# Objective
Render the entries as a Markdown table with the columns "Row" and "Text", numbering each line and leaving out blank lines. Begin at the line that has "Where should I click to: Open", and stop after the line that has "coord(204,37)".

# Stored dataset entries
━━━━━━━━━━━━━━━━━━━━━━━━━━━━━━
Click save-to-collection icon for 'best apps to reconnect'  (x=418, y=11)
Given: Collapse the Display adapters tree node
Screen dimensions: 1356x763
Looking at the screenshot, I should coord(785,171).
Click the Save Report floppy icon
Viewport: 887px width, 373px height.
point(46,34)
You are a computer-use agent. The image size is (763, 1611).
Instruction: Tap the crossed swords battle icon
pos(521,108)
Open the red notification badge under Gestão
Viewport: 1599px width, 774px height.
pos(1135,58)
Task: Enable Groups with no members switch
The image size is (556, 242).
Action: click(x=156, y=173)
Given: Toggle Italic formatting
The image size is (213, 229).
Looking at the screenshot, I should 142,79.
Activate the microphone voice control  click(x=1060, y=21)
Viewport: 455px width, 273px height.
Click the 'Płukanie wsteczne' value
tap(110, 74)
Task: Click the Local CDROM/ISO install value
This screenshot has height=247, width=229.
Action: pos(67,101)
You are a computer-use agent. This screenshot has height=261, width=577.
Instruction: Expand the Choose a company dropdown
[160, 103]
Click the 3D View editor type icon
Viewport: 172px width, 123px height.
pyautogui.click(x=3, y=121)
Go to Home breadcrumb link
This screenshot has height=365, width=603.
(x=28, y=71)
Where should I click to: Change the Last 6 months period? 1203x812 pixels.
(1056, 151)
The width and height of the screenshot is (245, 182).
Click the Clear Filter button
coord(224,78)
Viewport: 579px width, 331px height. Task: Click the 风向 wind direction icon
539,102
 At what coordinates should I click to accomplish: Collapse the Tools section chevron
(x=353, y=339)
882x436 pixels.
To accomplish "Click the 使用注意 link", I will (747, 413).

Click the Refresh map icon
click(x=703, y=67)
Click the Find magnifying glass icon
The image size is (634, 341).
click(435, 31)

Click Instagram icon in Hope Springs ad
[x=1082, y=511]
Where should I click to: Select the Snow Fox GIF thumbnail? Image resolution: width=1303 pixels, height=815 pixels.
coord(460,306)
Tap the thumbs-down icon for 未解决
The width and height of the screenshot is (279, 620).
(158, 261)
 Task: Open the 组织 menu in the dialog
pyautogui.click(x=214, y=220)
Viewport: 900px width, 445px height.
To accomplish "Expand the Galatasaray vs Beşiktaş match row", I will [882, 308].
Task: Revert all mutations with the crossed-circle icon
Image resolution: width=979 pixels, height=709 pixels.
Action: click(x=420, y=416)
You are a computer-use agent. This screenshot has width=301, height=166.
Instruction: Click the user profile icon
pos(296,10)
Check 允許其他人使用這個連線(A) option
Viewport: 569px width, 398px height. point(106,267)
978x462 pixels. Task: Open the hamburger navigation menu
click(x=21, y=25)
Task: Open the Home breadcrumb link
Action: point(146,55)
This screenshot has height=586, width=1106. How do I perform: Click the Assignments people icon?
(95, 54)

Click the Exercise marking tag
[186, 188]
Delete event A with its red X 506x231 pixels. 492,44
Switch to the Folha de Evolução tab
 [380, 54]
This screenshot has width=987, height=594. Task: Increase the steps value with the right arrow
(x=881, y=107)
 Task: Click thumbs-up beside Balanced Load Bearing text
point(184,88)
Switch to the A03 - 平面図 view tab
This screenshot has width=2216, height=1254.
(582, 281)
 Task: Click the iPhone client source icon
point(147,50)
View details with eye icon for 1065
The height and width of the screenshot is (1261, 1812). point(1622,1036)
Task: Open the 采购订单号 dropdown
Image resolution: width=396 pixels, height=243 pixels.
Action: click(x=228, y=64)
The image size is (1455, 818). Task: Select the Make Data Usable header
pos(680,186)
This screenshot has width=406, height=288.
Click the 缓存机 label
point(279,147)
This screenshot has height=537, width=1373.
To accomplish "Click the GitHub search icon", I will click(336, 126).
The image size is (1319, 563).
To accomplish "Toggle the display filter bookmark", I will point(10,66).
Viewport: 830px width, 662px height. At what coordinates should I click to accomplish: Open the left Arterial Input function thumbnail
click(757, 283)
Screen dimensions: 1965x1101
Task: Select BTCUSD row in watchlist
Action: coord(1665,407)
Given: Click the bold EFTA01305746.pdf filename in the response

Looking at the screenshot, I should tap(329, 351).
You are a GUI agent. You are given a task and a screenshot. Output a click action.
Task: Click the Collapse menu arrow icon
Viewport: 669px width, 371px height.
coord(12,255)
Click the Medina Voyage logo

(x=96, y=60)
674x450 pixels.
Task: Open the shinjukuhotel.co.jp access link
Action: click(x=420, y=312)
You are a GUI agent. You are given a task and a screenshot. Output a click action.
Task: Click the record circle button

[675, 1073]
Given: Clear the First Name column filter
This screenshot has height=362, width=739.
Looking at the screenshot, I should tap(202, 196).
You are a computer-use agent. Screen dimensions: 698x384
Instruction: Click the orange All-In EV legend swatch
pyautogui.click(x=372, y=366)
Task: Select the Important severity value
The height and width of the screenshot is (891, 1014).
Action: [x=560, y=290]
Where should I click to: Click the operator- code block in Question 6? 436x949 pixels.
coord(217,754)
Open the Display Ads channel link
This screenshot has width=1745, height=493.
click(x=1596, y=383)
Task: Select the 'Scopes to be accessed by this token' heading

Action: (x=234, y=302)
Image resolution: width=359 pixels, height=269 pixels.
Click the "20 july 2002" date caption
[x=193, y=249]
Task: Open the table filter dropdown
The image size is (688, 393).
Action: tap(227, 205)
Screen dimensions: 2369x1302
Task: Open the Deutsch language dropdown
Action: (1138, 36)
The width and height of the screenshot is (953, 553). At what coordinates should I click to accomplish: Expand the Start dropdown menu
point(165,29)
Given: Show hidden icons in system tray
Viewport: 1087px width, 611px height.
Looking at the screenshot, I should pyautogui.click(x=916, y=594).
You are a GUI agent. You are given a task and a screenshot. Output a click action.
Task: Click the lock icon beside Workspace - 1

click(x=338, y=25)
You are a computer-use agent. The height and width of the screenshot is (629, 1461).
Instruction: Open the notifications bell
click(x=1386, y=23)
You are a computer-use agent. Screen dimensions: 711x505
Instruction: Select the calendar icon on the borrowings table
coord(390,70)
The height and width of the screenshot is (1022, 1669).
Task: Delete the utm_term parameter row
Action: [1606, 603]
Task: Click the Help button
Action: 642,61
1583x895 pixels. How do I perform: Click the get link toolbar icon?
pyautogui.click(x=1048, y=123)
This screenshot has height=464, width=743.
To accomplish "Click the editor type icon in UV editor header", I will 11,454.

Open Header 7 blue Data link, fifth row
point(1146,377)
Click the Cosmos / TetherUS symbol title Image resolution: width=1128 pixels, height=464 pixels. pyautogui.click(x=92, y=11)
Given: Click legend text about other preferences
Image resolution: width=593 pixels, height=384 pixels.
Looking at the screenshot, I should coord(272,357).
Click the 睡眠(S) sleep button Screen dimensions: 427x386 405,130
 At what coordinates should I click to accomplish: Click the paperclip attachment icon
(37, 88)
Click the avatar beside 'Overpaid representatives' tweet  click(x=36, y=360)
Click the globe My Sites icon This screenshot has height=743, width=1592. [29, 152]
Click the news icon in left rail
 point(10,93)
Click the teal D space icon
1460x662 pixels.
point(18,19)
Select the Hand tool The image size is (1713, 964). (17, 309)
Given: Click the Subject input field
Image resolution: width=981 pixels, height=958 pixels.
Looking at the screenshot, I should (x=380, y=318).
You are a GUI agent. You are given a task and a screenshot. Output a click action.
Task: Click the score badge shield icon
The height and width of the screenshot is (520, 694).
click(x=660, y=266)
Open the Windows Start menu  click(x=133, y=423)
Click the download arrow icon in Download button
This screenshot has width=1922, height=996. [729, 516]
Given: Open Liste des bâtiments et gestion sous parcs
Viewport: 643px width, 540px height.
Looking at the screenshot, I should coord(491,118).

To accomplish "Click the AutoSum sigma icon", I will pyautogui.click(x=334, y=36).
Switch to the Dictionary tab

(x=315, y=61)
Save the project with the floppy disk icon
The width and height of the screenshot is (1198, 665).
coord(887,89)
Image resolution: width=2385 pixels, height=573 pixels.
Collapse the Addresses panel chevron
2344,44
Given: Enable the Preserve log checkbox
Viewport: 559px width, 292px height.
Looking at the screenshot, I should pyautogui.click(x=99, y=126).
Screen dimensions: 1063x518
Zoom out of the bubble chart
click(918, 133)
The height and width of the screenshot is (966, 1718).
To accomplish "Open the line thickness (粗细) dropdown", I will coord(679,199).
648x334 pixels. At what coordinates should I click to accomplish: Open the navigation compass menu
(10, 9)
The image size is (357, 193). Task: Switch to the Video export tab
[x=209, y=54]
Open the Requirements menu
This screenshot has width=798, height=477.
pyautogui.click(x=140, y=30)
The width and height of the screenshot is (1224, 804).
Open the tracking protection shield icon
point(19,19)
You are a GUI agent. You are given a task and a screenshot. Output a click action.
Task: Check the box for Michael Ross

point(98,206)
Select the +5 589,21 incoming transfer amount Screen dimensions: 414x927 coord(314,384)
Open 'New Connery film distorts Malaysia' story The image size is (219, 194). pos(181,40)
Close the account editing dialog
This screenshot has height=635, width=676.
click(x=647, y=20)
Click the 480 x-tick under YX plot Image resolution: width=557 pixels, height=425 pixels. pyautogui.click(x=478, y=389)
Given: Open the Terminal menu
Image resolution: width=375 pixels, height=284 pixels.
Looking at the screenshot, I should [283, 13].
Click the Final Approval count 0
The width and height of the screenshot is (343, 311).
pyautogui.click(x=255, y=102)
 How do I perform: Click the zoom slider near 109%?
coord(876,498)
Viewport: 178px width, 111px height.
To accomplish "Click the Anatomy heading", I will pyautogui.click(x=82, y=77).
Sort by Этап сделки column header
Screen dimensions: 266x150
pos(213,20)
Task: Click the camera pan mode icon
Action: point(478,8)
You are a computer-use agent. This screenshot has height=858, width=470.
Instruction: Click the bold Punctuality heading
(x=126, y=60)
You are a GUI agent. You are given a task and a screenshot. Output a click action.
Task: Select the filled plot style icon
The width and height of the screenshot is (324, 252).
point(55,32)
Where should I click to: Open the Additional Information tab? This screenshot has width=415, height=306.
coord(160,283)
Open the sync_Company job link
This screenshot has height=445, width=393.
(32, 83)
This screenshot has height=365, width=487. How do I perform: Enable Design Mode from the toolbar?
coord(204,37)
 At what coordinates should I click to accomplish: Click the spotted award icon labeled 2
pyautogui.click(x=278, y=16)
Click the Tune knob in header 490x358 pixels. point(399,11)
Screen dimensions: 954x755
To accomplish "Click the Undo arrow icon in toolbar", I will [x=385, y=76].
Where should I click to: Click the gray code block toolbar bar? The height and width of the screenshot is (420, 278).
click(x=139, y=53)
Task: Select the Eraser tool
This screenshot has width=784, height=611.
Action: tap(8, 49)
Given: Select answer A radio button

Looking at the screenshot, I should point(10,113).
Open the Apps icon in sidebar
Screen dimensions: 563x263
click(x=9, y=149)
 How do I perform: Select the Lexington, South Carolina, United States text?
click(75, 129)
━━━━━━━━━━━━━━━━━━━━━━━━━━━━━━
# Written solution
| Row | Text |
|---|---|
| 1 | Where should I click to: Open the Additional Information tab? This screenshot has width=415, height=306. |
| 2 | coord(160,283) |
| 3 | Open the sync_Company job link |
| 4 | This screenshot has height=445, width=393. |
| 5 | (32, 83) |
| 6 | This screenshot has height=365, width=487. How do I perform: Enable Design Mode from the toolbar? |
| 7 | coord(204,37) |